Camden Constitutional
This week the London Studio enjoyed a welcome sunny walk around Camden, visiting past projects from two decades of work in the Borough.
First stop: Liddell Road, West Hampstead, a pioneering mixed-use masterplan and a trailblazer for the Borough’s entrepreneurial Community Investment Programme. Ten years ago, the site was home to a scattering of single-storey light-industrial units occupying a site wholly owned by the council. Whilst the value of workspace was recognised, at the time the borough was in critical need of more school places and the council was seeking sites which could be developed for this purpose. The brief for the masterplan (won by ML through open tender) was to retain or enhance the area of workspace on the site whilst delivering a new four-form-entry infant school, all of which was to be funded by development of homes for sale on the same site. The first phase of the scheme was the delivery of the RIBA-National-Award-winning Kingsgate School, which has now been in operation for six years. The workspace and residential elements that complete the scheme are in their final stages of construction and the key moves of the masterplan are finally coming to fruition. We are accustomed to briefs which squeeze a lot out of sites, but what is striking about Liddell Road is how discreetly it sits in the established neighbourhood, thanks mainly to the careful thought invested in the overarching masterplan. Retained trees, minimal roadways, sensitive massing and connectivity to a neighbouring park come together to create a place which feels complete and offers much more than the sum of its parts. It was a particular pleasure to hear from teaching staff of the joy that the school has brought to pupils and staff alike.
Next stop: St John’s Wood Park. St John’s Wood is an atypical enclave of central London; Its wide streets and suburban qualities lacking the Georgian and Victorian rigour of much of the city or the ambition and scale of twentieth century social housing schemes. Here palatial homes of two storeys sit side-by-side with late twentieth century point blocks, 1980s townhouses and art deco mansion blocks. The theme of the area is perhaps the difference of the buildings, tied only by a sprinkling of classicism. In response, our scheme for 1A St John’s Wood Park – replacing a row of single storey garages – implements a scale and substance that befits the wide leafy avenues. Appearing as a remnant of a grand terrace that may have been, 1A presents two blank gables to the north and south, which have been treated with a deceptively simple brick pattern that brings an illusion of depth and texture to an otherwise flat elevation and was key in securing buy-in from the planners.

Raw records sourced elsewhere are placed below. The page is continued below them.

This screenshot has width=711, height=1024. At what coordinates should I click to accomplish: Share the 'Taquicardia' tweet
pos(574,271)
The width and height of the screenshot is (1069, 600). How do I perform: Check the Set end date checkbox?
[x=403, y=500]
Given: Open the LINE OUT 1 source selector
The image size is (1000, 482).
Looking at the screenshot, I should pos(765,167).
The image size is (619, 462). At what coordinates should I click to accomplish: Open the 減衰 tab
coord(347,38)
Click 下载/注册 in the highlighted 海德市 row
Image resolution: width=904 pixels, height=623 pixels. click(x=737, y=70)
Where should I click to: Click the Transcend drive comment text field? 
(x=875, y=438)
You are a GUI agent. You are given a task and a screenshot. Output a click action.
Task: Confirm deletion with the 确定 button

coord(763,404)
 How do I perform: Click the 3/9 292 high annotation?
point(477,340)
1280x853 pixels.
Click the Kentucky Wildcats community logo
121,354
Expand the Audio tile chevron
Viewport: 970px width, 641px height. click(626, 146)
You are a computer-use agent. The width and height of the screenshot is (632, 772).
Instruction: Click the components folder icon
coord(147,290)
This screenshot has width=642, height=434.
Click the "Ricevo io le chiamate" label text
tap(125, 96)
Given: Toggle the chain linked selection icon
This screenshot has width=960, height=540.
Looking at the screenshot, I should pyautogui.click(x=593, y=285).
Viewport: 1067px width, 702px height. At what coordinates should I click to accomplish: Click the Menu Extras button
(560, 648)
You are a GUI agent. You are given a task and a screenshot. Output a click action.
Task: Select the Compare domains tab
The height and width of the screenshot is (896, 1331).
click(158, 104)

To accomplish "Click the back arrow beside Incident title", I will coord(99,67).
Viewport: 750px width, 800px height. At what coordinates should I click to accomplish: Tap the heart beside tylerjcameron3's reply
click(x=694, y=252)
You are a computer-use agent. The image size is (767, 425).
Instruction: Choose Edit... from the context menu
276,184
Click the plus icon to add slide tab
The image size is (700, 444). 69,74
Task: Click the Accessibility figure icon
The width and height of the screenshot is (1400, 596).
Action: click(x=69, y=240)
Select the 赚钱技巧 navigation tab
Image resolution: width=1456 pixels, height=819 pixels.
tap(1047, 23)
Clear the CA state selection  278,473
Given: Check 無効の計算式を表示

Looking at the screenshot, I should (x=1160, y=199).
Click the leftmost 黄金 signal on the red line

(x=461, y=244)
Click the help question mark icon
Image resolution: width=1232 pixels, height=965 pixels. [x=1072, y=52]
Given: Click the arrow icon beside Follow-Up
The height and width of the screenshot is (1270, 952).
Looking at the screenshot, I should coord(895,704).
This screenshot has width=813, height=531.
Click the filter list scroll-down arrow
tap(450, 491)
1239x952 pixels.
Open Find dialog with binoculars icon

Final stop: A private house in Belsize Park and one of the practice’s earliest UK projects. What appears to be a complete new build house was in fact our first retrofit scheme, retaining all the original structure of a building now approaching 50 years in age. The driver at the time for this light-touch approach was its setting over a covered railway; avoiding structural changes below ground also avoided a drawn out and potentially expensive to-and-fro with Network Rail. Twenty years later, with our lenses recalibrated to embodied carbon, it is interesting to consider how many tonnes of carbon were saved by that decision. The house has aged remarkably well, the street elevation received a new skin of unifying brickwork, bespoke timber windows and distinctive stainless steel coping; the simplicity of the palette and quality of materials successfully belies the scheme’s true age. Internally, the house was reconfigured to offer a generous open plan ground floor and simple stacked first and second floor plans in a masterclass of space planning. A walled courtyard garden to the front of the house has been planted to form an urban oasis with green walls sucking up the heat of the first sunny day of the year and welcome respite after our four-hour tour of Camden.
The day provided a great chance to explore a broad range of typologies and scales: schools, workspace, apartment buildings and individual homes. All share a dedication to craft and deep consideration of how they serve their users and the contribution they make to the neighbourhoods in which they sit. To see these buildings alive with life (and still used by the original clients) is a welcome validation of the thought and effort that has gone into their design and construction. We look forward to the next journey through the archives in the summer.